Brother of Mullah Mansour’s Driver Presses Charges Against U.S.

by AFP and Newsweek Pakistan
Villagers gather at the wreckage of a vehicle destroyed by drone strikes. AFP

Villagers gather at the wreckage of a vehicle destroyed by drone strikes. AFP

Islamabad finally confirms Taliban chief’s death in drone strike following DNA test.

The brother of a man who was killed alongside the Taliban’s slain chief Mullah Akthar Mansour in an American drone strike in southwest Pakistan is pressing murder and terrorism charges against U.S. officials, police claimed on Sunday.
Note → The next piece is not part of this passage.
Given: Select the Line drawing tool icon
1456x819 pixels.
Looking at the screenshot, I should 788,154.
Mansour was traveling by car near the town of Ahmad Wal on May 21 when he was killed, a major blow to the Islamist group that has been waging a guerilla war in Afghanistan since being toppled from power in 2001. U.S. officials described the car’s driver as a “second male combatant” but according to Pakistani security officials he was a chauffeur named Mohammad Azam who worked for the Al Habib rental company based out of Quetta.
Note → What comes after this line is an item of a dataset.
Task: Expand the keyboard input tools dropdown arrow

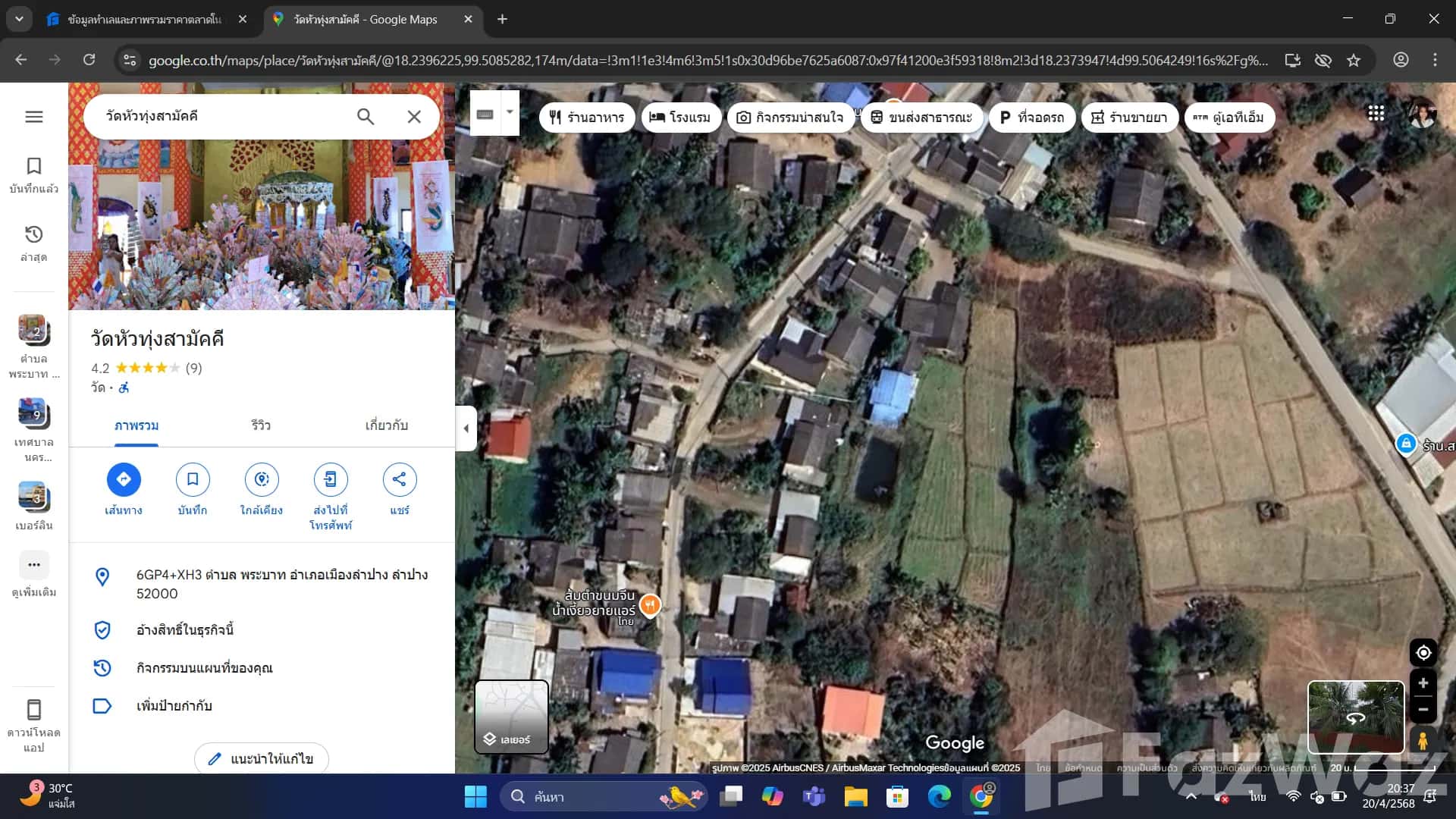Action: coord(510,112)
His brother, Mohammad Qasim, said Azam was an innocent man who was providing for his four children and had been murdered. “U.S. officials whose name I do not know accepted responsibility in the media for this incident, so I want justice and request legal action against those responsible for it,” said Qasim in a police report dated May 25, a copy of which was seen by AFP. “My brother was innocent, he was very poor and he has left behind four small children. He was the lone breadwinner in the family,” he added. “My aim is to prove the innocence of my brother as he is being portrayed as a militant, but he was just a driver,” Qasim told AFP on the telephone.

He said that so far the family had not sought any compensation for Azam’s death.
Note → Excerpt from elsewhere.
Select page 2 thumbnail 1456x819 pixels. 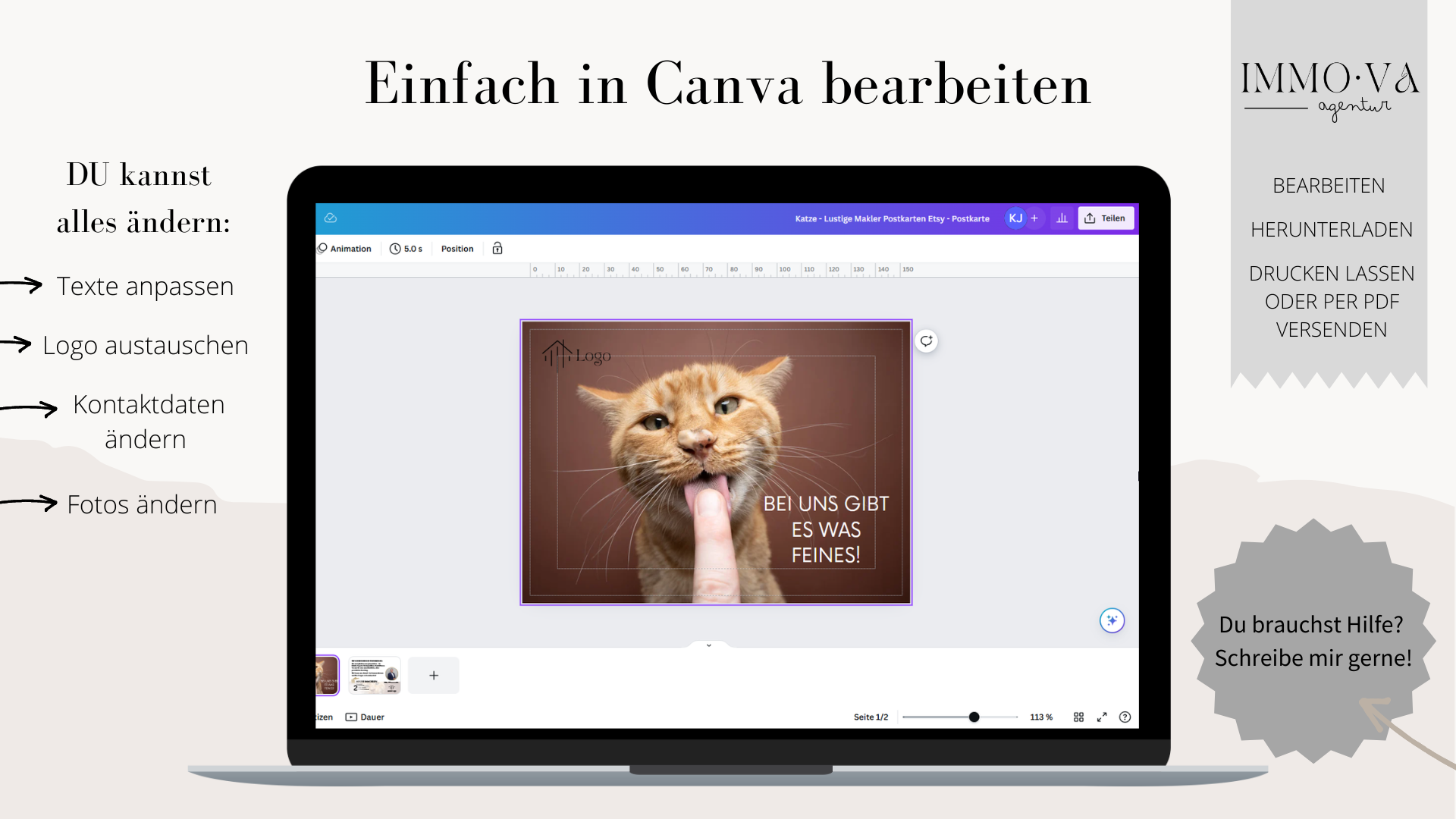coord(375,676)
Local police and administration officials on Sunday confirmed charges had been filed, but declined to comment on what steps authorities would take to pursue the case, if any.

Despite Qasim’s statement, a police official speaking on condition of anonymity claimed he had lodged the case at the behest of Pakistan’s military. “An official of the Balochistan paramilitary Levies Force brought us the written complaint signed by Mohammad Qasim,” he claimed to Newsweek. His claims were not independently verifiable.

Meanwhile, a spokesman from the Interior Ministry on Sunday confirmed Mansour’s killing following a DNA match with one of his relatives who had come from Afghanistan to take the body. Islamabad had not previously confirmed Mansour’s death.

“It has been confirmed that one of the men who was killed in the drone attack was Tehreek-e-Taliban Afghanistan former chief Mullah Akhtar Mansour,” the spokesman said in a statement. “The identification was confirmed after a DNA test which was matched with a close relative of Mullah Mansour who had come from Afghanistan to receive his body.”

Mansour was appointed head of the Taliban in July 2015 and was succeeded on Wednesday by his deputy Mullah Haibatullah Akhundzada.

The U.S. has carried out hundreds of drone strikes in Pakistan, mainly in the border tribal regions with Afghanistan, and leaked documents show Islamabad had quietly consented despite publicly protesting. But this was the first by the U.S. in Balochistan province and Pakistan angrily denounced it as a violation of its sovereignty.

Islamabad says it hosts many of the Afghan Taliban’s top leadership to exert influence over them and bring them back to peace talks with Kabul.

Drone attacks have proven extremely controversial with the Pakistani public and rights groups. In 2013, Amnesty International said the U.S. could be guilty of war crimes by carrying out extrajudicial killings. A separate report on drone strikes in Yemen by Human Rights Watch accused the U.S. of killing civilians and causing disproportionate civilian harm.